* [About this exercise]: Filter these entries down to lines holding "padlock".

Stored dataset items
━━━━━━━━━━━━━━━━
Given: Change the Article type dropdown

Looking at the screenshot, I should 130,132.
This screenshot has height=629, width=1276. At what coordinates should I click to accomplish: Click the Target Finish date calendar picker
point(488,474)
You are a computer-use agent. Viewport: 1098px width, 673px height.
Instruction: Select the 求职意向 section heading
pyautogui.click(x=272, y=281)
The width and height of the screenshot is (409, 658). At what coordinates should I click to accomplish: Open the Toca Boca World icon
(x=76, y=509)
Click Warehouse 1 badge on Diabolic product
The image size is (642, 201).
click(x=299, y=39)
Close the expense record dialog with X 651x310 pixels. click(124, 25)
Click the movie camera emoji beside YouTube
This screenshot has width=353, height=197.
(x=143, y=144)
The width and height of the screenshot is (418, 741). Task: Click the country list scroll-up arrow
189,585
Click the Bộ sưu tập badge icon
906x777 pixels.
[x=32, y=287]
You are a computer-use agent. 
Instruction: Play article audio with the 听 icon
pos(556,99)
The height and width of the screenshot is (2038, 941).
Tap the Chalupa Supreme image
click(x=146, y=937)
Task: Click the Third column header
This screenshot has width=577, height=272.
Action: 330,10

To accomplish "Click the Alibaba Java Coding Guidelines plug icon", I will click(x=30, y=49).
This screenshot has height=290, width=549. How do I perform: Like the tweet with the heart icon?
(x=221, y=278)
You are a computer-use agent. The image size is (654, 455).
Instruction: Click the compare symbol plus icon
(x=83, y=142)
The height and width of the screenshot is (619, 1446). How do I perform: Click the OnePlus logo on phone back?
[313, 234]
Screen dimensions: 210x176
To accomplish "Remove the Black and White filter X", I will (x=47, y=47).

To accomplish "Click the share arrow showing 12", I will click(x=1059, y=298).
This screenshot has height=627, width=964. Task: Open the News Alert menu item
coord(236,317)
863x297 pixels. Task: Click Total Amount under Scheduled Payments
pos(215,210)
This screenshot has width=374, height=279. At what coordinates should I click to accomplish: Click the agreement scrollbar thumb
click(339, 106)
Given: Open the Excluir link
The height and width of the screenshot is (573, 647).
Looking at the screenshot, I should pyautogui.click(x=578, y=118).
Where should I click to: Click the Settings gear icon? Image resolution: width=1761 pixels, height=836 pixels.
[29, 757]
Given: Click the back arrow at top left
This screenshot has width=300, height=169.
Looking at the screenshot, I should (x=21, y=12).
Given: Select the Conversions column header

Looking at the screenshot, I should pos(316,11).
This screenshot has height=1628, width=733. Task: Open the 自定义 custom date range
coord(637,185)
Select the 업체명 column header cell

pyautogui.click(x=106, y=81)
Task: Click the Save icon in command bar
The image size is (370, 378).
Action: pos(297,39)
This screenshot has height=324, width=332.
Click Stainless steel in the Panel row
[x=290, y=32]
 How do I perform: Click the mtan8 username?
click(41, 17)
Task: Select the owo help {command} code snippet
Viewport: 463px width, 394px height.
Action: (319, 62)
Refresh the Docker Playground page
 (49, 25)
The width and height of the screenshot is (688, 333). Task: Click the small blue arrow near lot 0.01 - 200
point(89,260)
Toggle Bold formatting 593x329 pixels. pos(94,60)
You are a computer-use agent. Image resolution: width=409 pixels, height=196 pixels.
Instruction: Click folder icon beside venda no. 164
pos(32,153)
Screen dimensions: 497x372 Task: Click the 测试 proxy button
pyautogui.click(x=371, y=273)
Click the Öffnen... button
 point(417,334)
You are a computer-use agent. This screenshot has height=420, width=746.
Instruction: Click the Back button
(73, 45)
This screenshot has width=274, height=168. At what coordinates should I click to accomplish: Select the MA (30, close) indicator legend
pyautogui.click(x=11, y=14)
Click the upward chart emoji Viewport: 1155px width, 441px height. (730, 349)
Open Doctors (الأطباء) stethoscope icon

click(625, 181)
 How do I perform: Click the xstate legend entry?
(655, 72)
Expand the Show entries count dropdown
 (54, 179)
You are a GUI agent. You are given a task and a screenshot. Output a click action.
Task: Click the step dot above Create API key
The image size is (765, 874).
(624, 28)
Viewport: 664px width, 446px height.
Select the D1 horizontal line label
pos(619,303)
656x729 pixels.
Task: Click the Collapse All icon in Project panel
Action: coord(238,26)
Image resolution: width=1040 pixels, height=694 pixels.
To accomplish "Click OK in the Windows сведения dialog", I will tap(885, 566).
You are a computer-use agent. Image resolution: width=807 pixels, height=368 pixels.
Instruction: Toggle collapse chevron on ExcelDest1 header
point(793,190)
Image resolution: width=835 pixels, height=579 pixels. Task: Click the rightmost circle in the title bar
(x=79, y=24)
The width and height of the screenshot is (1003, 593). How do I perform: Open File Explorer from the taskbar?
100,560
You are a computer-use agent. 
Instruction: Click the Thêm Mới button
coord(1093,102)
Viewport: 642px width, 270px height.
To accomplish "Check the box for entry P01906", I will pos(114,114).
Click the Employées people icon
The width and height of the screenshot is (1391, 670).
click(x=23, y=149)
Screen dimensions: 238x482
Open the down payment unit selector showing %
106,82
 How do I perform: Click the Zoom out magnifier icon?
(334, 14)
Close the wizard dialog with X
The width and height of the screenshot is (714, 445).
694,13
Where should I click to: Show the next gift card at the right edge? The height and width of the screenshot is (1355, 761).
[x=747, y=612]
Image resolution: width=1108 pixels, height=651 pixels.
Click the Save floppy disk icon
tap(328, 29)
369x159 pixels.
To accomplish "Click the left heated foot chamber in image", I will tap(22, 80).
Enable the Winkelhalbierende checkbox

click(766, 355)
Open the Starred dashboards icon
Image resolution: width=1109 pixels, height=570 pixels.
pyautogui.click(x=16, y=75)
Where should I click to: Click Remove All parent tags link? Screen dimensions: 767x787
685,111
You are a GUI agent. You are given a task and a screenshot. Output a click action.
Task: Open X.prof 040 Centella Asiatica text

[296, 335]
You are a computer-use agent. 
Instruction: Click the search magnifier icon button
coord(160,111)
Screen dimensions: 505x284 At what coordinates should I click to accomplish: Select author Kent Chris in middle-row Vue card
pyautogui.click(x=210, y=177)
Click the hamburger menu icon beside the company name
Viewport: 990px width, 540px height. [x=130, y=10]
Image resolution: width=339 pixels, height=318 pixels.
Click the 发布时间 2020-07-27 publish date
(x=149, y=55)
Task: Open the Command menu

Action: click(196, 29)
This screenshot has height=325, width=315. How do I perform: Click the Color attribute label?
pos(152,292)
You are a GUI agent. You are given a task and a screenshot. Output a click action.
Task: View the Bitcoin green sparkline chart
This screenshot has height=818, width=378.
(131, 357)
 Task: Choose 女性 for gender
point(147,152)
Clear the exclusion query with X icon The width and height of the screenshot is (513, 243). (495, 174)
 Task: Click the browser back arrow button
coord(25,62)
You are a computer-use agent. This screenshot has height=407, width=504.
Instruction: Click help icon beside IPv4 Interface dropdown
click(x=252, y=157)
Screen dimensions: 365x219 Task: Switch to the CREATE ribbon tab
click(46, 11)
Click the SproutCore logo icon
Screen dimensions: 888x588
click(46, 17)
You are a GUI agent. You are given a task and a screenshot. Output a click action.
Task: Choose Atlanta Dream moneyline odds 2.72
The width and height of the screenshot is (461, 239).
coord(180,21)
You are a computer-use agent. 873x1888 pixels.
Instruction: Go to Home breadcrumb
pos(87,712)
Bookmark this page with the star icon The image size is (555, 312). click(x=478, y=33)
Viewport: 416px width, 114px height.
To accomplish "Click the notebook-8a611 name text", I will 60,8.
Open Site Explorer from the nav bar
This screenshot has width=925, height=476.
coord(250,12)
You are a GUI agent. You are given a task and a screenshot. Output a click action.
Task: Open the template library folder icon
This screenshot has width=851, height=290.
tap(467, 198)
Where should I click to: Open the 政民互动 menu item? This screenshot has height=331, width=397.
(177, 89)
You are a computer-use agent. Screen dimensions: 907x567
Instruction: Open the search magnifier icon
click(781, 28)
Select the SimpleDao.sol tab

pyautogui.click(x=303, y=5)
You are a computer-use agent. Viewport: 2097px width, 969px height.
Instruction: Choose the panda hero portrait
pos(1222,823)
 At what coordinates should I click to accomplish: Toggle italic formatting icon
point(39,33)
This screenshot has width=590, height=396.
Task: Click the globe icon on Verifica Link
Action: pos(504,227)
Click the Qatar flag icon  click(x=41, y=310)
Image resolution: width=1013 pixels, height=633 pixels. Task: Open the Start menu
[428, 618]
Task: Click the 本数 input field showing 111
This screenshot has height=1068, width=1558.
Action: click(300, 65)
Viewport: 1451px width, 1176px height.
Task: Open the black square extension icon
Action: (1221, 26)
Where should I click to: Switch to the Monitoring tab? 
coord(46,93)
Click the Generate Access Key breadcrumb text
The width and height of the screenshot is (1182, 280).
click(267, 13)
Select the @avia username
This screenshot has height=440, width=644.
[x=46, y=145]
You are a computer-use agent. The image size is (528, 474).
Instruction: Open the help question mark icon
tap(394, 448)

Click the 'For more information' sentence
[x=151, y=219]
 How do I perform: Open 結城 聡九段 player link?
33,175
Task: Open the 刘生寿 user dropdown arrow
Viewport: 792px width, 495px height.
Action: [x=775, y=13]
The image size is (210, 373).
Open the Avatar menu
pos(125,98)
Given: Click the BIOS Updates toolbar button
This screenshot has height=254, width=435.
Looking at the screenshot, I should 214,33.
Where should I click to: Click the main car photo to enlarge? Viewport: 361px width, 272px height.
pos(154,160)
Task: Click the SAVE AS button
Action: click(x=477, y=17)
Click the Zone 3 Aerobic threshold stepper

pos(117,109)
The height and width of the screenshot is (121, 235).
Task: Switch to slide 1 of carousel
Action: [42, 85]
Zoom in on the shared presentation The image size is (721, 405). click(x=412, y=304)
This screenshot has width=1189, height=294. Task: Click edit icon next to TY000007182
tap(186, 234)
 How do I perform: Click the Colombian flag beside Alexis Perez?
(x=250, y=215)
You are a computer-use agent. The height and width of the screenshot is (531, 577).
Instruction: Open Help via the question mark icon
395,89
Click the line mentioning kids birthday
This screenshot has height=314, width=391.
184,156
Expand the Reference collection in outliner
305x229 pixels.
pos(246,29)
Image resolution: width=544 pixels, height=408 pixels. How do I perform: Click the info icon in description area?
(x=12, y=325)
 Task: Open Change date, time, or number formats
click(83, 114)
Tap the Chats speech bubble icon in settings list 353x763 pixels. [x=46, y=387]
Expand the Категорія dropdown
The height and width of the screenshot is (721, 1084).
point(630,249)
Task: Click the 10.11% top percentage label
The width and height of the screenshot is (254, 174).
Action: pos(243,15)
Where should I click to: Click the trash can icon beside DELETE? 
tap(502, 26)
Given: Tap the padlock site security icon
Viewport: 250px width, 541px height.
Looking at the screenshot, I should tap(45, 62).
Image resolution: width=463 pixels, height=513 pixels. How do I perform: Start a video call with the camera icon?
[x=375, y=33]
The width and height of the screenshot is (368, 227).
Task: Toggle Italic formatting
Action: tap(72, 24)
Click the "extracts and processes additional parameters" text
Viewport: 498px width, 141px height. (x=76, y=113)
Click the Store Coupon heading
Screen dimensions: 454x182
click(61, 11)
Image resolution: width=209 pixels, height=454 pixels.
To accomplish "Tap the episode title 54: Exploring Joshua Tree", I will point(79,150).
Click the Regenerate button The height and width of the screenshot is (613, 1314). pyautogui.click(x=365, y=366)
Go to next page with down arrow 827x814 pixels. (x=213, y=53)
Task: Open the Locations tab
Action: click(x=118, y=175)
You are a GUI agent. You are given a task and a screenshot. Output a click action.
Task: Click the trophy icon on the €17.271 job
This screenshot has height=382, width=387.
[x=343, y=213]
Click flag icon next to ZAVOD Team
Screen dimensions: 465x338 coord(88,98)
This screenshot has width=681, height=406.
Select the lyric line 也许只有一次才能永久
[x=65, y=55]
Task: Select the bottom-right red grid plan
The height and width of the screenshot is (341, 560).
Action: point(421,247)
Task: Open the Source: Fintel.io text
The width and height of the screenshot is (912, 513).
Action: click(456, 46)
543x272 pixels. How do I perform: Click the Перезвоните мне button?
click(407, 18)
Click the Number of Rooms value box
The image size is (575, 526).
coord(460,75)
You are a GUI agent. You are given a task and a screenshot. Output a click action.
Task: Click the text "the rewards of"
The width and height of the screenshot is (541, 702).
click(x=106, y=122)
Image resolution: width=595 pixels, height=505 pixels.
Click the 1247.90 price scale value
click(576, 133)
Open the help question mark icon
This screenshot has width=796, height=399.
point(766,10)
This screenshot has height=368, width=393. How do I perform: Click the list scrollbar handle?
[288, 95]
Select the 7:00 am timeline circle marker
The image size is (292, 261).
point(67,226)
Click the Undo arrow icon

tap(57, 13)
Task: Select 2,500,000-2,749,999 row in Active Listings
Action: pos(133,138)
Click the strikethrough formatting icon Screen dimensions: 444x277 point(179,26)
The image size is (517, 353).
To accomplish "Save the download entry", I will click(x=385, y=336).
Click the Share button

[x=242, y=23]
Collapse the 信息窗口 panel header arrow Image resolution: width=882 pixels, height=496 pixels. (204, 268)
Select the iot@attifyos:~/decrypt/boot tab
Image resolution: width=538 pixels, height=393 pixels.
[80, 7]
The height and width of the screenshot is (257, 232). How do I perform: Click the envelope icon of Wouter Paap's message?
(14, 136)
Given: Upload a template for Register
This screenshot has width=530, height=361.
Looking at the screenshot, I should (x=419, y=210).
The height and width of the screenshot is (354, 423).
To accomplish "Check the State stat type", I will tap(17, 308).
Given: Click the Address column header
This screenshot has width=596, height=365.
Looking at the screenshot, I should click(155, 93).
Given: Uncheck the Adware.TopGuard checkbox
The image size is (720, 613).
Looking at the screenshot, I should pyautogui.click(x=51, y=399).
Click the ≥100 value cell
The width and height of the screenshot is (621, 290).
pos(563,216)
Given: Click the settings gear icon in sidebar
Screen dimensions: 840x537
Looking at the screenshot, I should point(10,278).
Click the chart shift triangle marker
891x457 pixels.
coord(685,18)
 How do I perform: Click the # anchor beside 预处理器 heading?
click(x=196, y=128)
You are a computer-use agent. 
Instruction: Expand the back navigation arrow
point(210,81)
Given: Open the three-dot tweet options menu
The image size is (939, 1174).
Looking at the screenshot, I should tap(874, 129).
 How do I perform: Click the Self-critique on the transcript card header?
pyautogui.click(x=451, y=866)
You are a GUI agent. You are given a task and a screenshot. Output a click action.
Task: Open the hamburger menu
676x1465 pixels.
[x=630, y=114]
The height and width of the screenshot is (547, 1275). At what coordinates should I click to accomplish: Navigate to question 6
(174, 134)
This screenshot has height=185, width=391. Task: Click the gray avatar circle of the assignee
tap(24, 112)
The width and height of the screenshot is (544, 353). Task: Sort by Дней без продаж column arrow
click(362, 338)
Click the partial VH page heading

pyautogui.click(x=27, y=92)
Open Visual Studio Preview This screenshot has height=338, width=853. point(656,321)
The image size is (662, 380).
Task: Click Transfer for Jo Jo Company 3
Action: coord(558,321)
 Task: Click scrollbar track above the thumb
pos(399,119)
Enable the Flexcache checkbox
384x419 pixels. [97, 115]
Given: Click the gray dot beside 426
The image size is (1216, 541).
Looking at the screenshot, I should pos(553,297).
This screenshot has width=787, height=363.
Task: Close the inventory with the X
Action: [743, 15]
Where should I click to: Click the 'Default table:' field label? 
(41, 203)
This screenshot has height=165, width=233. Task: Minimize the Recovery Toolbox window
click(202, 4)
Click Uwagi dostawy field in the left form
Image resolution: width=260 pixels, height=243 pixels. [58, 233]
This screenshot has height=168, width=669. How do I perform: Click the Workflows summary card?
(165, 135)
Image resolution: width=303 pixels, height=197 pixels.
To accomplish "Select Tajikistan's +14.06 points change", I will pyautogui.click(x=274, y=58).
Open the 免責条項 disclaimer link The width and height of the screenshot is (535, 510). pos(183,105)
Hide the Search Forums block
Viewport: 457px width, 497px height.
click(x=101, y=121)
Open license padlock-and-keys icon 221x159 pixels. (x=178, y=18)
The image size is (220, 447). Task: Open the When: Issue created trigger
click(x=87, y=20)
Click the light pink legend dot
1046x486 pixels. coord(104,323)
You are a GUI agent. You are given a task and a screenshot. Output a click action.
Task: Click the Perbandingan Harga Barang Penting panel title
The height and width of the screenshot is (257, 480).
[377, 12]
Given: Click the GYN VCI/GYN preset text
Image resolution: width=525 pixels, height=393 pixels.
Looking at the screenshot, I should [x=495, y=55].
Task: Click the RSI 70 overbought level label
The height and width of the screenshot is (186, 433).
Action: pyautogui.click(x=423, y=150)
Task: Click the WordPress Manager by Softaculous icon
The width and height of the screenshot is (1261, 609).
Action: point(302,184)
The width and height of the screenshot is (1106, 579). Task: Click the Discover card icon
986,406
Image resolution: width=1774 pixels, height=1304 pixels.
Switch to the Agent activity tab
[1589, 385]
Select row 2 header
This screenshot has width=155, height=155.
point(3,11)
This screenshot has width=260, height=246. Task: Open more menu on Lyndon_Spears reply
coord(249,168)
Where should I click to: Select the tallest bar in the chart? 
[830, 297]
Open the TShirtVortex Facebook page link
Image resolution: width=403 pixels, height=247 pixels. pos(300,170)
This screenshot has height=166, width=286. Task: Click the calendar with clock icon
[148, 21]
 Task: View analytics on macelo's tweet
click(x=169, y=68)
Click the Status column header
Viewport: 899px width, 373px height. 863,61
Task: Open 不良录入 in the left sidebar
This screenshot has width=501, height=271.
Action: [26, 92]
━━━━━━━━━━━━━━━━
* [Result of this task]:
Given: Tap the padlock site security icon
Open license padlock-and-keys icon 221x159 pixels. (x=178, y=18)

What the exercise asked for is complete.